Görev A =>
Üç vardiyalı çalışma önerisini anlatan yazıya göre aşağıdaki soruları yanıtlayın.
(i) Yazının başında hangi tarih yer alıyor?
(ii) 2. vardiya hangi saatler arasında?
(iii) Yazar bir keresinde neyi yatıramadığını söylüyor?
Görev B => Üç vardiyalı çalışma önerisini anlatan yazıda geçen vardiya saat aralıklarının hepsini sırasıyla yazın.
Görev C => Üç vardiyalı çalışma önerisini anlatan yazıyı son cümlesinden sonra devam ettirin.

29.05.2009

hükümete önemli bi öneri

memlekette çalışma hayatı hiç durmasın.günde 3 vardiya çalışılsın,

08.00 - 16.00 ...........1.vardiya

16.00 - 24.00 ...........2.vardiya

24.00 - 08.00 ...........3.vardiya

böylece işsizlik hatırı sayılır miktarda azalıcak ve 7/24 durmayan çalışma hayatı süper bi kazanç getiricek. hem iş saatlerini kaçıran,gündüz değil gece yaşayan insanlar da resmi işlerini halledebilecekler.ben bir keresinde okul harcımı bile yatırmadım güne başlayamadım diye...bu tür insanlar sorumsuzdurlar, her işlerini son ana bırakırlar,sanırım bu şekilde iş yapmak daha adrenalinli ve eğlenceli. çünkü yaşamın tek bir kalıp olan mantıksızlığına inanamıyorum..aklım almıyor ,sahiden nasıl bu derece tek tip yaşayabiliyoruz....yaşayabiliniyor?? nasıl yaşıyorsunuz ???

Alıntı veriler =>

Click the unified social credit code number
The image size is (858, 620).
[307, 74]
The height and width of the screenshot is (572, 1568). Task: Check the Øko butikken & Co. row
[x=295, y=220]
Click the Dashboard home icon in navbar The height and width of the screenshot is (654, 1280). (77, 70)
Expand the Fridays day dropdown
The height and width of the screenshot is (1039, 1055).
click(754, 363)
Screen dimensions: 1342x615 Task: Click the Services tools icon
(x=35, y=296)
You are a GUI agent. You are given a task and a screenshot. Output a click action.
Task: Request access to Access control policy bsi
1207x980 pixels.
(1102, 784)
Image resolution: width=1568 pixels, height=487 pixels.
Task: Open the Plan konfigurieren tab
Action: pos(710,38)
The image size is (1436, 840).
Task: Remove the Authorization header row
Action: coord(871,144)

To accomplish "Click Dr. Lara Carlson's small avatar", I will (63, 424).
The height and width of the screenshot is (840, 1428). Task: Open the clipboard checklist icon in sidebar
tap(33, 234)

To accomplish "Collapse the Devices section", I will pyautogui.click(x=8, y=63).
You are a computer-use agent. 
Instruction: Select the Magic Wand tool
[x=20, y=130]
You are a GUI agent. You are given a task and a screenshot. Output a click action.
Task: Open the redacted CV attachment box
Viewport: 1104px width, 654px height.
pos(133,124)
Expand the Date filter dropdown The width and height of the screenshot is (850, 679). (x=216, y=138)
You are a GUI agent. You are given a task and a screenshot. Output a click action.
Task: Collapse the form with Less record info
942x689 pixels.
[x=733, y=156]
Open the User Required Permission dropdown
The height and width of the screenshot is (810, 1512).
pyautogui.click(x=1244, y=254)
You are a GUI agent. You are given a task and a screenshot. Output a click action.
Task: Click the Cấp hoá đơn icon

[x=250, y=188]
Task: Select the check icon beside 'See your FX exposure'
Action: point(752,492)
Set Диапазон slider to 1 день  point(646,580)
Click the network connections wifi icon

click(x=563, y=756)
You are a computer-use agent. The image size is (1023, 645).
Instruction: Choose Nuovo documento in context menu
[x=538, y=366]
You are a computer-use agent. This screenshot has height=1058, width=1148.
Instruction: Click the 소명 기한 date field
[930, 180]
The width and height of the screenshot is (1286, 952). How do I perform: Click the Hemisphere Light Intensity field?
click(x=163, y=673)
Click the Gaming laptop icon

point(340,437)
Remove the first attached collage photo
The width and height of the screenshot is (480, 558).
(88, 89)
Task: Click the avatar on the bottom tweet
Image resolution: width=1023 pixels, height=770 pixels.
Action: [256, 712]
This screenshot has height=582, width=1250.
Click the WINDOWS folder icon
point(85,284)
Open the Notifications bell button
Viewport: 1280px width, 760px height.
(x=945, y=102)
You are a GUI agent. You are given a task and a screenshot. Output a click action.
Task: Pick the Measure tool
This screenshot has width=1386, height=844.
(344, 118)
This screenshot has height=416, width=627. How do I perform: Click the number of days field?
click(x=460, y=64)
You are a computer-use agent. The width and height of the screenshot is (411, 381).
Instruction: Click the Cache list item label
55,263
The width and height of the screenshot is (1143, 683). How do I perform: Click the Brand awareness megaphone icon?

Çözüm A =>
(i) 29.05.2009
(ii) 16.00 - 24.00
(iii) Okul harcını

Çözüm B =>
08.00 - 16.00
16.00 - 24.00
24.00 - 08.00

Çözüm C =>
beni kandıramazsınız..ben sabahları şehri öylesine,amaçsızca,sadece canım istediği için gezerken, otobüslerde giden sıkılmış suratlarınızda haketmeyerek sahip olduğunuz gözlerinizdeki boşluğu görebiliyorum.....
o gözlerle nereye ve ne şekilde bakıyorsunuz ? ne kadar da körsünüz...

24 saat olan günü sınırlamayalım..daha kısa sürelerde ve daha sık çalışalım...
çalışırken mutsuzluğumuzun sebebi özel hayatımıza zaman kalmaması değil mi ? yoksa insani ölçülerde olan bir iş,neden mutsuz etsin ki insanı..para kazanmak ne kadar güzel...ama onu harcayacak zaman kalmayınca zengin kölelere dönen insan, insan olmaktan vazgeçmeye başlıyor.
üretmeye yönelik yaşasak,belki günde 4 saat çalışsak...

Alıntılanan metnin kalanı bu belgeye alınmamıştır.